Literary Hype Internet

Our Man Red

Our Man Red

I’ve been involved in a lot of wars in my day. Some of them you’ve read about. Most of them you haven’t. The only thing you can say for certain about those wars that made history is that the books got them all wrong. As for the wars that never made the annals…that’s where the real interesting stuff took place.

When Hyperion asked me for another story, and gave me the particulars of the reader who commissioned the story, I was reminded of a war I had to privilege to be involved in a long time ago. This was one of those wars you’ll never hear about no matter how much history you pour over, which is too much the pity. There was one particular incident that will always stick out in my mind, what I like to call “Our Man Red.”

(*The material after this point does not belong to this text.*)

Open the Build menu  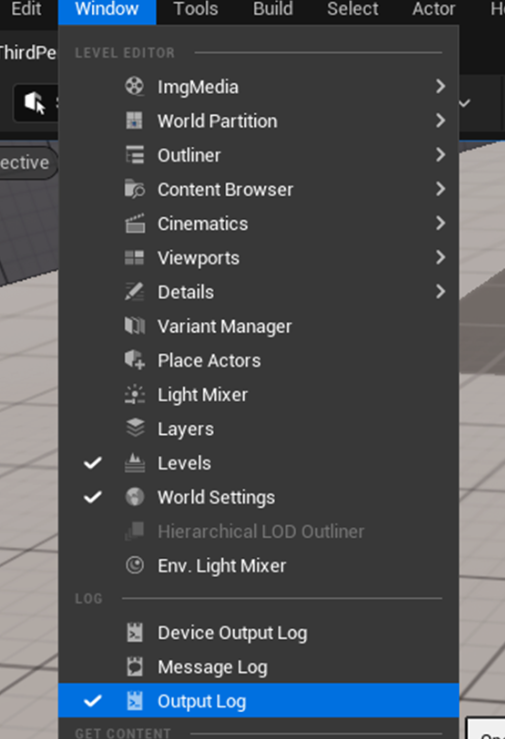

It was about 900 years ago or so, in what today is called Turkmenistan. Even then it was a miserable place; why anyone would fight over it is beyond me. But you know how Kings are; they just can’t stand it there might be some land out there they don’t have.

I had made myself a reputation by then as a soldier and commander, and worked my way up to what today you’d call a Full Colonel. (All my military ranks have been translated to modern terminology so you won’t get confused.) I was privileged to serve under General Wheeling, known as “The Jesuit.” A more able commander you never met. He was tough, cunning and brave, and best of all (at least to my mind), he trusted his officers to do what they needed to out on the field without a lot of back and forth. (As you can imagine, communication in those days was not the easiest of matters, and getting a message through channels iffy at best.)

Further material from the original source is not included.